Please answer all questions in the spaces provided (four sides). Max 30
This test aims to check your ability to write simple scanners and parsers. TEXTBOOKS and NOTES MAY NOT BE USED.
1. You can get this 100% right! What are your name (surname) and student number? [1]
Pat (Terry) 63T0844
2. Suppose we have a Cocol grammar
COMPILER Declarations /* Describe a subset of the forms that declarations can assume in a simple C-like language */ CHARACTERS digit = "0123456789" . letter = "ABCDEFGHIJKLMNOPQRSTUVWXYZabcdefghijklmnopqrstuvwxyz" . TOKENS ident = letter { { "-" } (letter | digit) } . COMMENTS FROM "{" TO "}" NESTED IGNORE CHR(1) .. CHR(31) // CHR(0) will be used to denote EOF PRODUCTIONS Declarations = { DecList } EOF . DecList = Type OneDecl { "," OneDecl } ";" . Type = "int" | "void" | "bool" | "char" . OneDecl = "*" OneDecl | Direct . Direct = ( ident | "(" OneDecl ")" ) [ Params ] . Params = "(" [ OneParam { "," OneParam } ] ")" . OneParam = Type [ OneDecl ] . END Declarations.
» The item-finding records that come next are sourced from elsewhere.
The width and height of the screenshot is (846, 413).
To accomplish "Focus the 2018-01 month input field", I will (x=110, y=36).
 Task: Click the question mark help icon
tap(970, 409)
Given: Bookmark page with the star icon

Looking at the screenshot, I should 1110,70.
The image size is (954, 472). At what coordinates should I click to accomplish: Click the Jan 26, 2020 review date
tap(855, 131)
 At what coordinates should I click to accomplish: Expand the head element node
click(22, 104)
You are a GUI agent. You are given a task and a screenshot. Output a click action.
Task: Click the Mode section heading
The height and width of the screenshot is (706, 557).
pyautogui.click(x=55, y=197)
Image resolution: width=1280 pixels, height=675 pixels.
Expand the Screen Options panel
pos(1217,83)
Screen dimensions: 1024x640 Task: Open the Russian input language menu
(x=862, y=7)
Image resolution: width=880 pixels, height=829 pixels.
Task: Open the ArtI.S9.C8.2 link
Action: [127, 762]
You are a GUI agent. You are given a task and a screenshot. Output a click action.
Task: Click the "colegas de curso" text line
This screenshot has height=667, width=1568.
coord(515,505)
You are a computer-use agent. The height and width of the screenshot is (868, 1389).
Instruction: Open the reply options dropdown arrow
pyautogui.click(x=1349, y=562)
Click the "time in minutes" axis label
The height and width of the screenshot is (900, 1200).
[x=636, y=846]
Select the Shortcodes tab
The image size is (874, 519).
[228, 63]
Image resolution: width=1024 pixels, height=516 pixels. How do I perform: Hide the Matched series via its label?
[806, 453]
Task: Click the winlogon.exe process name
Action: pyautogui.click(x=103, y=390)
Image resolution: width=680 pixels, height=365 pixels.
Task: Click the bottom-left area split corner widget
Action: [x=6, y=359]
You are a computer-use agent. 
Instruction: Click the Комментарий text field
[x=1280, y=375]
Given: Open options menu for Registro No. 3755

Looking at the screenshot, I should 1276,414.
Assuming that you have accept and abort routines like those you used in this last week, and a scanner getSym() that can recognise tokens that might be described by the enumeration
EOFSym, noSym, identSym, intSym, voidSym, boolSym, charSym, commaSym, lparenSym, rparenSym,
semicolonSym, starSym;
how would you complete the parser routines below?
Most people were fairly close to having correct solutions. Those that were not were very depressing, and, frankly, I wondered whether the students concerned had contributed to the prac submissions at all.
Several submissions added EOFSym into FirstDeclarations. EOFSym is not a "real" terminal. It is injected into the grammar above as a convenient way of making sure that an error message will result if the input ends prematurely.
static IntSet FirstDeclarations = new IntSet(intSym, voidSym, boolSym, charSym), FirstDeclList = new IntSet(intSym, voidSym, boolSym, charSym), FirstType = new IntSet(intSym, voidSym, boolSym, charSym), FirstOneDecl = new IntSet(starSym, identSym, lparenSym), FirstDirect = new IntSet(identSym, lparenSym), FirstParams = new IntSet(lparenSym), FirstOneParam = new IntSet(intSym, voidSym, boolSym, charSym);
Many people referred to FirstDeclarations instead of FirstDeclList in the next method. Well, yes, they are the same in this case, but they might have been different. Take care to get the code matched properly to the produccctions.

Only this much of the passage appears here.